该函数接受编码器的输出和查询 (query）作为输入，并返回注意力加权的编码器输出。

# powered by ChatGPT4o
import torch
import torch.nn as nn
 
class CrossAttention(nn.Module):
    def __init__(self, num_heads, d_model):
        super(CrossAttention, self).__init__()
        self.num_heads = num_heads
        self.head_dim = d_model // num_heads
        assert d_model % num_heads == 0, "d_model must be divisible by num_heads"
        self.q_proj = nn.Linear(d_model, d_model)  # 用于查询
        self.k_proj = nn.Linear(d_model, d_model)  # 用于键
        self.v_proj = nn.Linear(d_model, d_model)  # 用于值
        self.o_proj = nn.Linear(d_model, d_model)  # 最终输出
        
    def split(self, x, batch_size):
        # 维度切分，(batch_size, seq_len, d_model) -> (batch_size, seq_len, num_heads, head_dim)
        x = x.view(batch_size, -1, self.num_heads, self.head_dim)
        # 重排维度，便于多头并行计算
        return x.permute(0, 2, 1, 3)

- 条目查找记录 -
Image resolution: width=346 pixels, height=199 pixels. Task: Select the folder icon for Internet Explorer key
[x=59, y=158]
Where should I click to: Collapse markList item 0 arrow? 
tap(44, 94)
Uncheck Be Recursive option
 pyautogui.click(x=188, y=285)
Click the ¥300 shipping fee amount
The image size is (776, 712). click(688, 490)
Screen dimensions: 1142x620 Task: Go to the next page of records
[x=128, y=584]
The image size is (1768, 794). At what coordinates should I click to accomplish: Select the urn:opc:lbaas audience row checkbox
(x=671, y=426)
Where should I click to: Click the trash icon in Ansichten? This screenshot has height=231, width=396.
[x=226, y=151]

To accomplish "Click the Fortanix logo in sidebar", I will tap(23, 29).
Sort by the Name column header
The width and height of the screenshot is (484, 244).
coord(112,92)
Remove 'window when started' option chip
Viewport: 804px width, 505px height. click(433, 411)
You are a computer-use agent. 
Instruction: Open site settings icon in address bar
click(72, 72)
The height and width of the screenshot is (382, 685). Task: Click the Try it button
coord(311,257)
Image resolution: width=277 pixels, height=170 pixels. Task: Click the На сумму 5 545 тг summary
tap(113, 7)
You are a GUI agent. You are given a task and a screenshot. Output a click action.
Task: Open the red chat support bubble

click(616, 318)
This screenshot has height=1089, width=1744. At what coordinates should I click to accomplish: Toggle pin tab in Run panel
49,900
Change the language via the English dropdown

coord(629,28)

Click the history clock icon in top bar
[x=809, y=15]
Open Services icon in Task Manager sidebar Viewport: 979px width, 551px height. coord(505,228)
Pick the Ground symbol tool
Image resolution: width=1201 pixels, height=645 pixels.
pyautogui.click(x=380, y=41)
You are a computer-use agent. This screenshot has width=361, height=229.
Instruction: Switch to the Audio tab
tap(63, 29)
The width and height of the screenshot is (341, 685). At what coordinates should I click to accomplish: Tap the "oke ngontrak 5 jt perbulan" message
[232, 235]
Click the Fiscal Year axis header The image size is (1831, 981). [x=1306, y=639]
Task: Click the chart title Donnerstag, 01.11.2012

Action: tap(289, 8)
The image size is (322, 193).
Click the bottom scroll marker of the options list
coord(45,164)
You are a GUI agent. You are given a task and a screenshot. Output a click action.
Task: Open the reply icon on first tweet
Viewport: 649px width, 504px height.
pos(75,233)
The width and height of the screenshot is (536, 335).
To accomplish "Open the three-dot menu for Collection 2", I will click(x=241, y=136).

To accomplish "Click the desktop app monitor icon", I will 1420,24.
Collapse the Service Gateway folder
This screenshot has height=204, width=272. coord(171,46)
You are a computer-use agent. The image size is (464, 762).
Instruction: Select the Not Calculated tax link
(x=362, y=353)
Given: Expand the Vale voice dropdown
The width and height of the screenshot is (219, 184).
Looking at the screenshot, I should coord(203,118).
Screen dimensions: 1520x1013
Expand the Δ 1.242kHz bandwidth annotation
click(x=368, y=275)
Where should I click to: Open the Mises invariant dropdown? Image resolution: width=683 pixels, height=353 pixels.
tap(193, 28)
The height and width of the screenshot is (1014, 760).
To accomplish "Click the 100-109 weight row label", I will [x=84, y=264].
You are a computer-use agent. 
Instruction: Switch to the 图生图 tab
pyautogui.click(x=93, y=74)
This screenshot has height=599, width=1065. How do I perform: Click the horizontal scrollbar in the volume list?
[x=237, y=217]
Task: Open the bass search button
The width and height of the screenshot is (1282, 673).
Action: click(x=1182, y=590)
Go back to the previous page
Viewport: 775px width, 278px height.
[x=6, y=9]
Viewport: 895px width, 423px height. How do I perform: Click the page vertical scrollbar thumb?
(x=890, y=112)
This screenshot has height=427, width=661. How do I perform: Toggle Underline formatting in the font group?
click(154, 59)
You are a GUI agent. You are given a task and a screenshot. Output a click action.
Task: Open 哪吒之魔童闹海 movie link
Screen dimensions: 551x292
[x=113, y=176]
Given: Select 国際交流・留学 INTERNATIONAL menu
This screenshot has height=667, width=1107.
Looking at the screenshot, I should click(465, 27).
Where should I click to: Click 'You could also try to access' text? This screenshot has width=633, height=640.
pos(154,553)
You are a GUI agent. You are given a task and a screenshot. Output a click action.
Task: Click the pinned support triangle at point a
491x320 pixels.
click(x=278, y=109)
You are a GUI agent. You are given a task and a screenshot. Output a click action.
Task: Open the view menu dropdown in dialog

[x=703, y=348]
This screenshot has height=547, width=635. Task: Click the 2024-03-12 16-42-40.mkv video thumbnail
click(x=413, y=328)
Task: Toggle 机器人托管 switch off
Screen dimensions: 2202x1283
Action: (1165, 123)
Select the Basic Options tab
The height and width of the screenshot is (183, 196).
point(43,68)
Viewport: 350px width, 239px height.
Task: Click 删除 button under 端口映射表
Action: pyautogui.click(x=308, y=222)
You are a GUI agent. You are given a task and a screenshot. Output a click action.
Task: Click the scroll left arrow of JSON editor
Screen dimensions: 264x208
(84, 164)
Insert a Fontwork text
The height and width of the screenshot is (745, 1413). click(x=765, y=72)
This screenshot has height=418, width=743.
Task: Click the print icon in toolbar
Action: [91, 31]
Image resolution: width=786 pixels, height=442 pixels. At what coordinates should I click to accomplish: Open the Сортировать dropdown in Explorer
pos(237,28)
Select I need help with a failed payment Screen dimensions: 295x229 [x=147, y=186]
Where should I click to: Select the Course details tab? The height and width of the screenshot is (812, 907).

- 必做任务 -
- 1) 根据交叉注意力代码回答下列问题：
(a) 该函数返回什么？
(b) self.head_dim 是怎样算出来的？
(c) split 方法最后按什么顺序重排维度？
- 2) 判断下列说法是否与交叉注意力代码相符，并引用原文中起决定作用的字句：
(a) 该函数只接受查询作为输入。
(b) d_model 必须能被 num_heads 整除。
(c) o_proj 用于键。
- 3) 从交叉注意力代码的最后一行之后接着写，续写出下一部分。

- 练习答案 -
- 1)
(a) 注意力加权的编码器输出。
(b) 用 d_model // num_heads 算出。
(c) 按 (0, 2, 1, 3) 的顺序重排，便于多头并行计算。

- 2)
(a) 否。"接受编码器的输出和查询"
(b) 是。"d_model must be divisible by num_heads"
(c) 否。"最终输出"

- 3)
    def forward(self, query_input, key_value_input, attention_mask=None):
        """
        query_input: 解码器的隐藏状态 (batch_size, query_len, d_model)
        key_value_input: 编码器的输出 (batch_size, key_value_len, d_model)
        attention_mask: 可选的注意力掩码 (batch_size, 1, 1, key_value_len)
        """
        batch_size = query_input.size(0)
        
        # 生成 Query, Key, Value
        query = self.q_proj(query_input)  # (batch_size, query_len, d_model)
        key = self.k_proj(key_value_input)  # (batch_size, key_value_len, d_model)
        value = self.v_proj(key_value_input)  # (batch_size, key_value_len, d_model)
        
        # 拆分多头
        query = self.split(query, batch_size)  # (batch_size, num_heads, query_len, head_dim)
        key = self.split(key, batch_size)  # (batch_size, num_heads, key_value_len, head_dim)
        value = self.split(value, batch_size)  # (batch_size, num_heads, key_value_len, head_dim)
        
        # 计算注意力得分 (batch_size, num_heads, query_len, key_value_len)
        attention_scores = torch.matmul(query, key.transpose(-1, -2)) / torch.sqrt(torch.tensor(self.head_dim, dtype=torch.float32))
        
        # 如果有注意力掩码，应用掩码
        if attention_mask is not None:
            attention_scores = attention_scores.masked_fill(attention_mask == 0, float('-inf'))
        
        # 归一化注意力权重
        attention_probs = torch.softmax(attention_scores, dim=-1)  # (batch_size, num_heads, query_len, key_value_len)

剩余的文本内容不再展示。